You can think of it as running a docker container, but without the requirement of having to have an image. It is the same thing flatpak is based on.
As for server deployments, container hardening is your friend. Most supply chain attacks target build scripts so as long as you treat your CI/CD as an untrusted environment you should be good - there's quite a few resources on this so won't go into detail.
Bonus points: use the same sandbox for AI.
Stay safe out there.
A much better approach would be to pin the versions used and do intentional updates some time after release, say a sprint after.

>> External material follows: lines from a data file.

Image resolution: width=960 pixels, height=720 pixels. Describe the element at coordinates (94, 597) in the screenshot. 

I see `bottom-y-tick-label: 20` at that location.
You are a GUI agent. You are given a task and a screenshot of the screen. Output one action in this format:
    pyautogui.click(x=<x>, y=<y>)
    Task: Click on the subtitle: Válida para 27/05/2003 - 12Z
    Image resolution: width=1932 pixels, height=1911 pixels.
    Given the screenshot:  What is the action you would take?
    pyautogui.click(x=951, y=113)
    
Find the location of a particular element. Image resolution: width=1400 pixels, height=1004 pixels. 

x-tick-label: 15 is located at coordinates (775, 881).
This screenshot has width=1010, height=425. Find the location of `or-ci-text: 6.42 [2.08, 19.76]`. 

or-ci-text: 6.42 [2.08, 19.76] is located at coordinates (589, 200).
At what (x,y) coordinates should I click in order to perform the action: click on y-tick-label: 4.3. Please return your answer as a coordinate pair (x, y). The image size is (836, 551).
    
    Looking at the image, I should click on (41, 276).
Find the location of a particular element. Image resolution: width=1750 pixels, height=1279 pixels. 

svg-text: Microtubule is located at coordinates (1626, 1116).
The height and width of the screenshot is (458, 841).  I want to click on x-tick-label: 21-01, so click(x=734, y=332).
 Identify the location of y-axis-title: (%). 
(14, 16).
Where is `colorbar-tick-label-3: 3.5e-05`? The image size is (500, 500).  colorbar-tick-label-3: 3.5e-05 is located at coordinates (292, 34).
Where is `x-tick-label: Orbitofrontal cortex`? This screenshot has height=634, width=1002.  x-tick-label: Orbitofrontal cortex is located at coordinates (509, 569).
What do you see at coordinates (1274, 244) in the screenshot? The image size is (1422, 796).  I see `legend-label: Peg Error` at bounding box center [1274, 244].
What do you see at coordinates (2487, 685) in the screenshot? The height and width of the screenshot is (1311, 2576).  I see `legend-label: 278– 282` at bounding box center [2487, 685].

Edit: bottom line is installs are gonna get SOOO much more complicated. You can already see the solution surface... Cooling periods, maintainer profiling, sandbox detonation, lockfile diffing, weird publish path checks. All adds up to one giant PITA for fast easy dev.
It won't stop all attacks but definitely would stop some of these
It’s things like this that make me want to swap to Qubes permanently, simply as to not have my password manager in the same context as compiling software ever.
All it takes is an `npm config set` to switch registries anyways. The hard part is having a central party that is able to convince all the various security companies to collaborate rather than having dozens of different registries each from each company.
Rather than just a hard-coded delay, I think having policies on what checks must pass first makes sense with overrides for when CVEs show up.
(WIP)
You should probably set your default to not run those scripts. They are mostly unnecessary.